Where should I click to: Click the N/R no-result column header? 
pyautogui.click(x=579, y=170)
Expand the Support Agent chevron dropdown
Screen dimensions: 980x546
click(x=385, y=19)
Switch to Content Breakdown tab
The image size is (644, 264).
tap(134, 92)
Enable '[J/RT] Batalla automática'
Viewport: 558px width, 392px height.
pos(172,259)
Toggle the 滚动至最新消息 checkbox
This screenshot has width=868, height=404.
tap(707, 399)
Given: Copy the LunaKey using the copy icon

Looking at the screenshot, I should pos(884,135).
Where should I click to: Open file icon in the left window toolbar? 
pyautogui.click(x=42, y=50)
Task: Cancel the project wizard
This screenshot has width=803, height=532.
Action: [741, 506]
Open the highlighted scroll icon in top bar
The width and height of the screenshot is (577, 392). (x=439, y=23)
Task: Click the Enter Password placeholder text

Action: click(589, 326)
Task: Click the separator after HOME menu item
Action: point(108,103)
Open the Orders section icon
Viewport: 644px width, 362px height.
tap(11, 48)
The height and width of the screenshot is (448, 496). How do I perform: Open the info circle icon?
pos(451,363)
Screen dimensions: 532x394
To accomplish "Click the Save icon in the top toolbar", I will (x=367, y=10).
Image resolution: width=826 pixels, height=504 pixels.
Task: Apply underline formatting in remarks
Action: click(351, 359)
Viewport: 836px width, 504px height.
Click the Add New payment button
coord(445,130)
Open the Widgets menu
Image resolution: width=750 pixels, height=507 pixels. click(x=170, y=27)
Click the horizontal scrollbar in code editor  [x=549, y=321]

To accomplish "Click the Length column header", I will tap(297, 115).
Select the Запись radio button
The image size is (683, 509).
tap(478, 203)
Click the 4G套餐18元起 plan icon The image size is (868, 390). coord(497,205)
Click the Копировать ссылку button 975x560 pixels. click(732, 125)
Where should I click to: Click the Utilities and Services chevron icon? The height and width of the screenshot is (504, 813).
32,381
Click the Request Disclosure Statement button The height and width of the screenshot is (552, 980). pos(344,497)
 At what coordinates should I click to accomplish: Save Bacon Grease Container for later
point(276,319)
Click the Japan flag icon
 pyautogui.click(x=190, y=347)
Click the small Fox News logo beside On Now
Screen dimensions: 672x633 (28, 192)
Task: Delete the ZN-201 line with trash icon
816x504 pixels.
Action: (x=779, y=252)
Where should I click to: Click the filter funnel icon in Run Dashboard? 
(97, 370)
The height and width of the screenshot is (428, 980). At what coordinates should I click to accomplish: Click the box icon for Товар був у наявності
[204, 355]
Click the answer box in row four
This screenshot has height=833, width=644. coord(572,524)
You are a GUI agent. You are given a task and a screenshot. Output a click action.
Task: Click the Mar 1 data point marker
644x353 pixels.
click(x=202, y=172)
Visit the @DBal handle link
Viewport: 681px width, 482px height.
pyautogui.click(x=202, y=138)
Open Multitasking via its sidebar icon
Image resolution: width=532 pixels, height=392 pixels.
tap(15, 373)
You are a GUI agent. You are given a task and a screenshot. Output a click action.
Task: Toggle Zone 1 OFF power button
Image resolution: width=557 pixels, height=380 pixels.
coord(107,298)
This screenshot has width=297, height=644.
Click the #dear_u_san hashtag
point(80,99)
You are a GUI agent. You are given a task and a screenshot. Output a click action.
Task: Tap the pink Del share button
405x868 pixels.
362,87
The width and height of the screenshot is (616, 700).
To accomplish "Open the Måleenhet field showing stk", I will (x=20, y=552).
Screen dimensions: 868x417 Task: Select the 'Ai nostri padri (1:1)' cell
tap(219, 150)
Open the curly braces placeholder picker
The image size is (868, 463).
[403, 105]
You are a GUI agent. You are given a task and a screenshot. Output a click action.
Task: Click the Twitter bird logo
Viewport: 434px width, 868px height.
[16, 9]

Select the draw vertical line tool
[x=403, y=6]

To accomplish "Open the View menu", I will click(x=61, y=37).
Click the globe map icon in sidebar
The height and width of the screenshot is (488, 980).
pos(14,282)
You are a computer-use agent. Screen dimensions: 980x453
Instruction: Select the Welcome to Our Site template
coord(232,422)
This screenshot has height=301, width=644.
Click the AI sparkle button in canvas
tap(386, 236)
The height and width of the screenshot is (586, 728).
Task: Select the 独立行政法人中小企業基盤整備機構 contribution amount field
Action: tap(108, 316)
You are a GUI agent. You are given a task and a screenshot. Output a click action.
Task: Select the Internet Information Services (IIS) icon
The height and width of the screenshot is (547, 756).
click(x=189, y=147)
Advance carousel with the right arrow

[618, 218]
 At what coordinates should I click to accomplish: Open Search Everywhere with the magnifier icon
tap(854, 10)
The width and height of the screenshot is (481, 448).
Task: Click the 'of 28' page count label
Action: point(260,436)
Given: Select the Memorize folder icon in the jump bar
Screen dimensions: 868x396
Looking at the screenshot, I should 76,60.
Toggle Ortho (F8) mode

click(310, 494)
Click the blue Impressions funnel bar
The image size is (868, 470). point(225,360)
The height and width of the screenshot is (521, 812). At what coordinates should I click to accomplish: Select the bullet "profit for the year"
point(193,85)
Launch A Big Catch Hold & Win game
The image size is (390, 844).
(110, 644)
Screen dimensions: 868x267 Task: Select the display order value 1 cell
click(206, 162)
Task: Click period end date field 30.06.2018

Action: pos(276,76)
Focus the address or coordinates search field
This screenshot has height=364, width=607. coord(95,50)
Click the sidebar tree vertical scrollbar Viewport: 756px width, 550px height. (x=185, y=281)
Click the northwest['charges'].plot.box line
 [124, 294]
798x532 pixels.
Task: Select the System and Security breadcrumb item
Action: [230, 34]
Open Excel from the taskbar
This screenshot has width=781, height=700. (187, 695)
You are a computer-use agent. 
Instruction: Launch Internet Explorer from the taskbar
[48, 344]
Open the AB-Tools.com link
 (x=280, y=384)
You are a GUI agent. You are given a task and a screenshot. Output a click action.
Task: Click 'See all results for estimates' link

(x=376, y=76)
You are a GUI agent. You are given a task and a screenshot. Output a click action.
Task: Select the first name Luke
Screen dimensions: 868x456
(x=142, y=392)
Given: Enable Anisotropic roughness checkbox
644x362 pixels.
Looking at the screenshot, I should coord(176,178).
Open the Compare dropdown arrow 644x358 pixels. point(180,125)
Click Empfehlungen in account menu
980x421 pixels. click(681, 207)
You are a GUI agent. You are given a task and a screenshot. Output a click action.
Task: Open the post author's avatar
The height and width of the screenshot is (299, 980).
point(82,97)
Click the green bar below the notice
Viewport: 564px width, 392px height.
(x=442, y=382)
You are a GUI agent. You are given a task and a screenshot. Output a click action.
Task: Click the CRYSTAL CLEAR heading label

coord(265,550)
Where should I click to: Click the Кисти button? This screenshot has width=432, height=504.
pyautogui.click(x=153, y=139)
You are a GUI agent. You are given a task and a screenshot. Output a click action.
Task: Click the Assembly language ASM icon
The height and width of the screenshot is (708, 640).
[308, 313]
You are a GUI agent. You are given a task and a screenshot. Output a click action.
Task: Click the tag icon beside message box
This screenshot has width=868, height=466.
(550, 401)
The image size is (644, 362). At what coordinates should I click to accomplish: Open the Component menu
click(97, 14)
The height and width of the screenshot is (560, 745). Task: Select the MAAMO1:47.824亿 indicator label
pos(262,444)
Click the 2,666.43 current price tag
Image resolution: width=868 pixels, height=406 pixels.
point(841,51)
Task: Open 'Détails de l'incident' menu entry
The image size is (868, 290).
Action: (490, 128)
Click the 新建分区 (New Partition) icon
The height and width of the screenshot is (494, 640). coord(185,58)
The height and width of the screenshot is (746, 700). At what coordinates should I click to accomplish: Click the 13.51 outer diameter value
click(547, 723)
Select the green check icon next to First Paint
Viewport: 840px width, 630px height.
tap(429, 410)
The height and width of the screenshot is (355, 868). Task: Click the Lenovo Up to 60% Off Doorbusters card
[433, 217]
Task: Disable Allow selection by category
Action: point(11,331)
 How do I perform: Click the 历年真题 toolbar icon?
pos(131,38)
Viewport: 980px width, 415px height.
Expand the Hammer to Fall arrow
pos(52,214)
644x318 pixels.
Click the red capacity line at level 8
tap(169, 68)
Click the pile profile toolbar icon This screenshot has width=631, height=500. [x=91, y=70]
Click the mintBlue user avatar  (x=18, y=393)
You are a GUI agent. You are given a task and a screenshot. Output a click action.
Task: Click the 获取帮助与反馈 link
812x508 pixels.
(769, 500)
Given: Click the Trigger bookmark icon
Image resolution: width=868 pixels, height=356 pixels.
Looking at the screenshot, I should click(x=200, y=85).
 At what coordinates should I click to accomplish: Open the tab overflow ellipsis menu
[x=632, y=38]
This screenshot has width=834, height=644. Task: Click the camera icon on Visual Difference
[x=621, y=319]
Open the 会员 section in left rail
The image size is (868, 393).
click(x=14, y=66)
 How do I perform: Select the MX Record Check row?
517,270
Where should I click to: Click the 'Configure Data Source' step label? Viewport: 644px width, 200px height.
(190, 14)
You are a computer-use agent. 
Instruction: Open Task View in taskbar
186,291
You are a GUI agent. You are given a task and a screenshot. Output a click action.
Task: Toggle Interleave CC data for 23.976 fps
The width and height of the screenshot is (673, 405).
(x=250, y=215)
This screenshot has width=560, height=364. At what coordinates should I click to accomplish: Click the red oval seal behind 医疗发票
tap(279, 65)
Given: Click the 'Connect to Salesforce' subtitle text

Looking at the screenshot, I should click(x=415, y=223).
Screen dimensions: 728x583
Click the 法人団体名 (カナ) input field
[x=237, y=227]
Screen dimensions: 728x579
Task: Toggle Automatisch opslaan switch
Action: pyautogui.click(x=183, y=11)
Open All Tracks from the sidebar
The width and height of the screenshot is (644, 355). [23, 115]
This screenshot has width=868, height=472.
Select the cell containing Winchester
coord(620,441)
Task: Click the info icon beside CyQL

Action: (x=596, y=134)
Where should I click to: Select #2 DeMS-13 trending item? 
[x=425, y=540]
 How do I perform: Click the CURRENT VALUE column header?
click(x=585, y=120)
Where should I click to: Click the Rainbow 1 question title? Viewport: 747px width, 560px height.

________________

### What is needed
In the listing, from the line with "Click the 新建分区 (New Partition) icon" to the line with "tap(429, 410)", replace "outer diameter" with "inner diameter" and write those lines out again with everything else unchanged.

### Answer to the task
Click the 新建分区 (New Partition) icon
The height and width of the screenshot is (494, 640). coord(185,58)
The height and width of the screenshot is (746, 700). At what coordinates should I click to accomplish: Click the 13.51 inner diameter value
click(547, 723)
Select the green check icon next to First Paint
Viewport: 840px width, 630px height.
tap(429, 410)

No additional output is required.